Judgments, estimates and underlying assumptions are evaluated on an ongoing basis by management and are based on historical experience and other factors, including expectations of future events that are believed to be reasonable under the circumstances. However, existing circumstances and assumptions about future developments may change due to market changes or circumstances and such changes are reflected in the assumptions when they occur.

Significant items subject to estimates and judgments during the three months ended March 31, 2023 related to the preliminary purchase price allocations for the acquisitions of IAA and VeriTread and the valuation of the redeemable non-controlling interest recognized in connection with the acquisition of VeriTread.

Given the date of the acquisition in relation to the reporting date, the fair value estimates of assets acquired and liabilities assumed is pending the completion of various items, including obtaining further information regarding the identification and valuation of all assets acquired and liabilities assumed.

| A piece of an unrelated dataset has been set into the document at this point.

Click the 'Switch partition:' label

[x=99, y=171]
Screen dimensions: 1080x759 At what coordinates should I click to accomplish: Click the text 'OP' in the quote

Accounting for business combinations requires estimates with respect to the fair value of the assets acquired and liabilities assumed. Such estimates of fair value require valuation methods which rely on significant estimates and assumptions. In connection with the acquisitions of IAA and VeriTread, the valuation of intangible assets required significant estimates and assumptions and included estimates regarding future cash flows, growth rates, attrition rates, royalty rates, obsolescence rates, discount rates, terminal value and forecasted period assumptions, as applicable. The Company based these estimates on historical and anticipated results, industry trends, economic analysis, and various other assumptions that it believes are reasonable, including assumptions as to the occurrence of future events. In addition, in connection with the acquisition of IAA, the valuation of property, plant, and equipment required significant estimates and assumptions, including estimates regarding market value. Preliminary estimates were based on valuation market, income and cost approaches, as applicable.

In connection with the acquisition of VeriTread, management applied judgement and assessed that it is probable that the redeemable non-controlling interest will be redeemed at a future date. At the end of each reporting period, if redemption of the redeemable non-controlling interest continues to be probable, then the carrying value of the redeemable non-controlling interest is adjusted to its estimated redemption value as one of the allowable methods under the applicable accounting standards. The valuation of the redemption value at acquisition, and at each reporting period, requires management to assess whether VeriTread and the Company will be able to successfully achieve certain integration milestones and performance targets over a three-year period. The valuation of the estimated redemption value also includes estimates such as future cash flows, growth rates and discount rates, among others.